Poster Abstracts
Name/Affiliation: Jennifer Winters (RECONS & Georgia State University)
Title:
Our Southern Neighbors: Distances to 1800 Nearby Red Dwarfs
Abstract:
The nearest stars are key targets for stellar astrophysical studies, provide the foundation for the primary rung in the cosmic distance ladder, and are the ideal locations to search for planets and life beyond our Solar System. As a population, these stars are crucial to our understanding of the stellar luminosity and mass functions in the Milky Way and beyond, and provide context for our Sun's place in the Cosmos. Here we present trigonometric, photometric, and photographic distances to 1758 southern (DEC < 0 degrees) red dwarf systems with proper motions greater than 0.18"/yr. Of these, 1409 are believed to lie within 25 parsecs of the Sun and therefore comprise the fundamental list of southern stars to investigate for a variety of astronomical efforts.

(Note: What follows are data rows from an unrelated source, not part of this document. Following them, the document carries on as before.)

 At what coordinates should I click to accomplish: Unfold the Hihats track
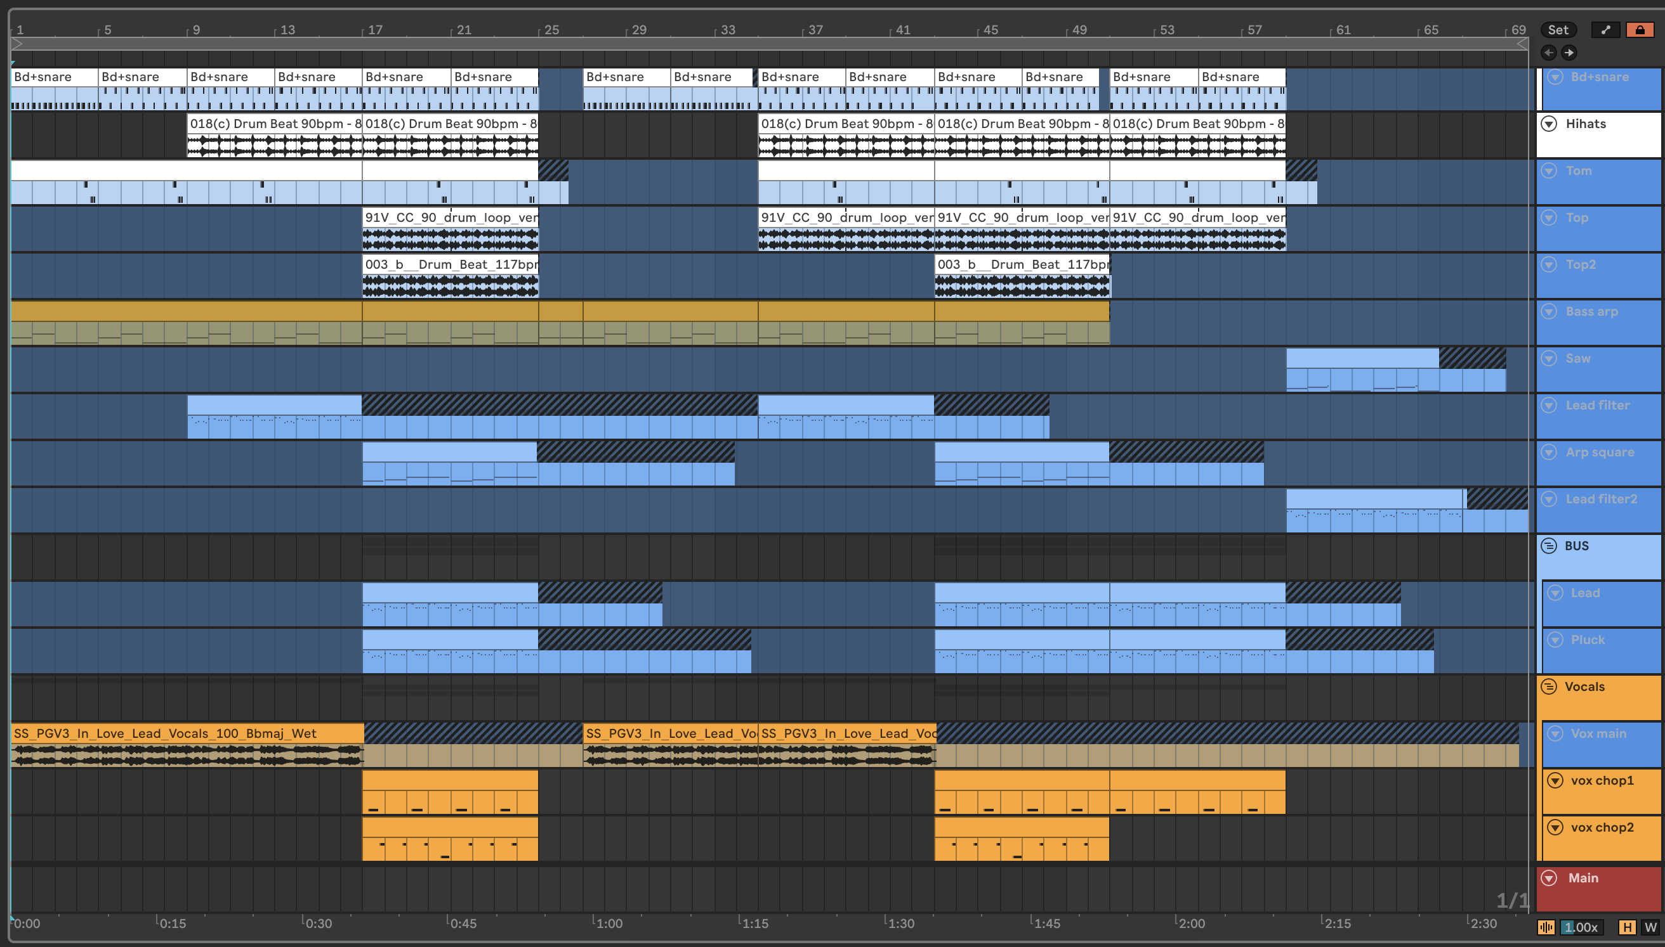[x=1549, y=124]
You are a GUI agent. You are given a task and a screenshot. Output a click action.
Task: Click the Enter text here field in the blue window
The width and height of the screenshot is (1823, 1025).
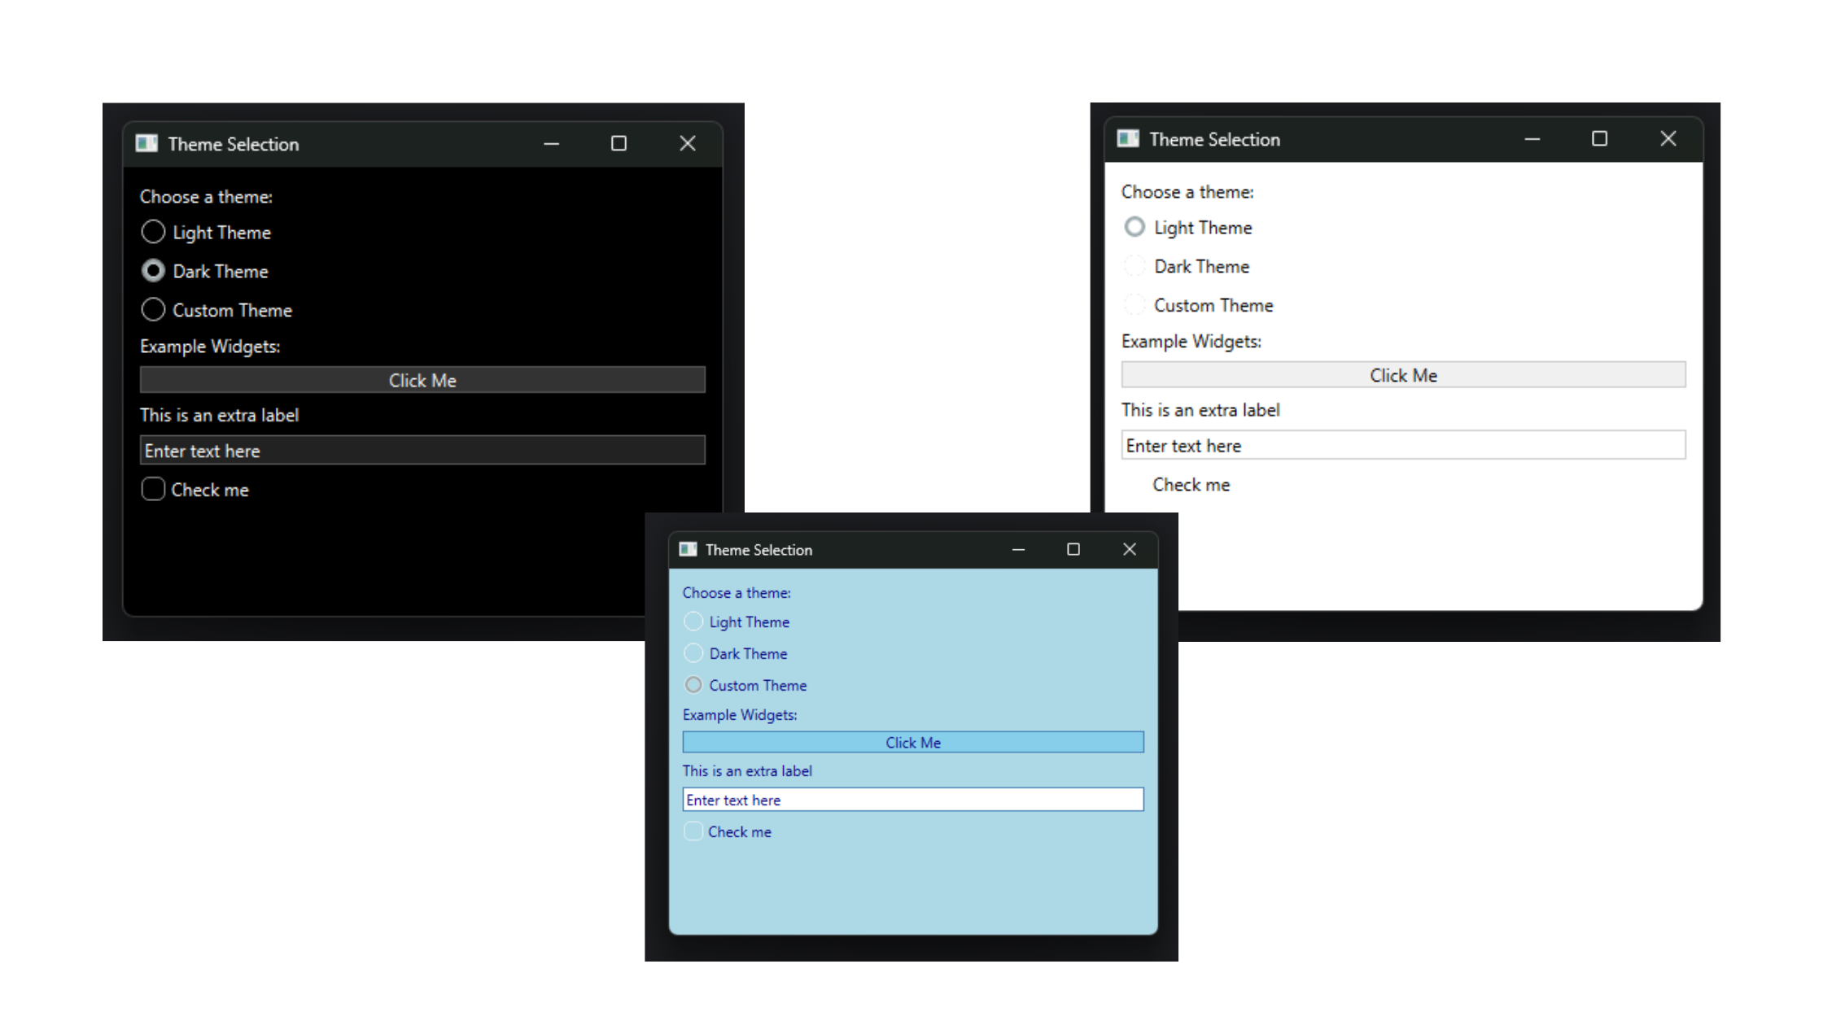[x=912, y=800]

The stars have V = 6.67-21.38 and 3.50 < (V-K) < 9.27, covering the entire M dwarf spectral sequence from M0.0V through M9.5V. Roughly one-third of the 1758 systems, each of which has a red dwarf primary, have high quality parallaxes that we have culled from the literature, including 179 from the RECONS (www.recons.org) astrometry program (with several hundred more soon to be published). For the remaining systems, we offer photometric distance estimates that have well-calibrated errors. The bulk of these (~700) are based on new VRI photometry acquired at the CTIO/SMARTS 0.9m telescope, while the remaining stars (~500) have photographic plate distances estimated using SuperCOSMOS BRI photometry. For both distance estimating techniques, the optical data are combined with JHK data from 2MASS to provide distances reliable to 15% (VRIJHK) and/or 26% (BRIJHK). This effort has been supported by the NSF through grants AST-0908402 and AST-1109445, and via observations made possible by the SMARTS Consortium.